We created a business plan for our business, Coffee Club. We also created a breakeven chart, which showed us that we were going to have difficulties to breakeven because of our fixed costs and total costs being much higher than our revenue. However once we altered the business plan and chart we saw that we were hitting a positive outcome on each section.

Break even

Taking a more realistic look at the sales figures of other businesses and comparing them to our business, we decided that it would be logical to increase the sales we make, now our business is breaks even and makes a profit.

Balance Sheet

From our balance sheet we can that we are able to balance assets with our capital. They balance at £89,860. We applied the matching principles to get to this figure.

Cash flow forecast

Our cash flow shows that we are making a loss but we are still in positive cash. We are able to apply the Matching principles into this section, due matching the payments and receipts.Most of the Cash comes from our Capital investment.

Profit And loss

With the profit and loss sheet we can see that we are making a profit of £19860 a year, as all of are sales are instant, we record the revenue when the sales according to the Accruals principle.

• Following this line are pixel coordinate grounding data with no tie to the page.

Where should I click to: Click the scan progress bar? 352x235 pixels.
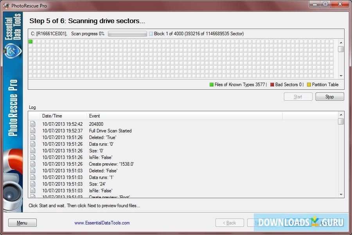(x=127, y=34)
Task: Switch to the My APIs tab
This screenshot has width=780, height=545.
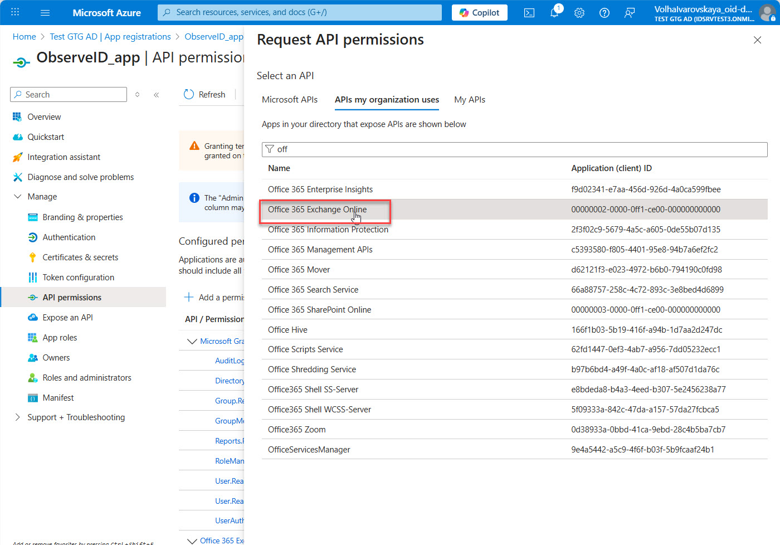Action: pyautogui.click(x=469, y=100)
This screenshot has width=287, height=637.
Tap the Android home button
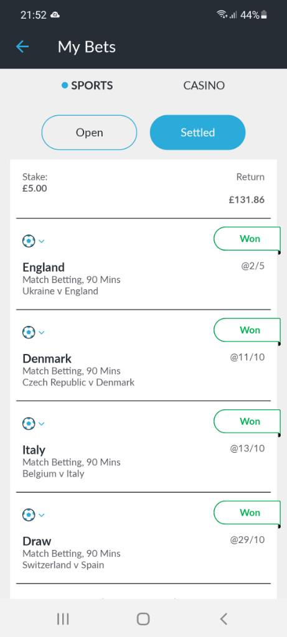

The difference between profit and loss and Cash Flow

Although on our Profit and loss sheet we are making a Profit of £19860, on our cash flow we still have £88,834 of cash in our business. This shows that there is a clear difference between profit and cash in the business. The difference between profit and cash is what keeps the business running, whilst profit how much money the business makes after all expenses have paid.

Ratios

The ROCE is 22%.This is still a reasonable amount of return, but this could be subject to change, currently the business has too much invested for the first year, with £89,860. which the cash made within the first year is more than enough to sustain the business, meaning we could potentially reduce the loan that’s part of the capital meaning the return would increase to 33% but the business would still have £58,834 cash at the end of the year.

Ratio

With the current ratio it should generally be around 2:1So with this been 35.9:1 the business has too many assets, primarily this been the cash the business has.To resolve this we could start taking drawings from the business or reduce the loan and capital invested.The Liquid ratio shows the businesses ability to cover its liabilities as our business has accumulated too much cash, this ratio is too high.Although this generally isn't a bad thing, the cash the business has accumulated Should generally be used to reinvest.

As it’s a coffee shop and currently all our transaction take place with cash, we don’t have any debtors, so there shouldn’t be any debtors

Currently it takes us 35.1 days to pay off our suppliers. Although with our businesses having a lot of cash, we would be able to stick to the suppliers payment terms of 30 days rather than waiting the extra 5 days.

Currently our business is highly geared – 33% Meaning that 33% of our equity is debt, which isn't too bad but also not great, but could be better.From the large amount of cash within the business it is something that can be paid off rather fast.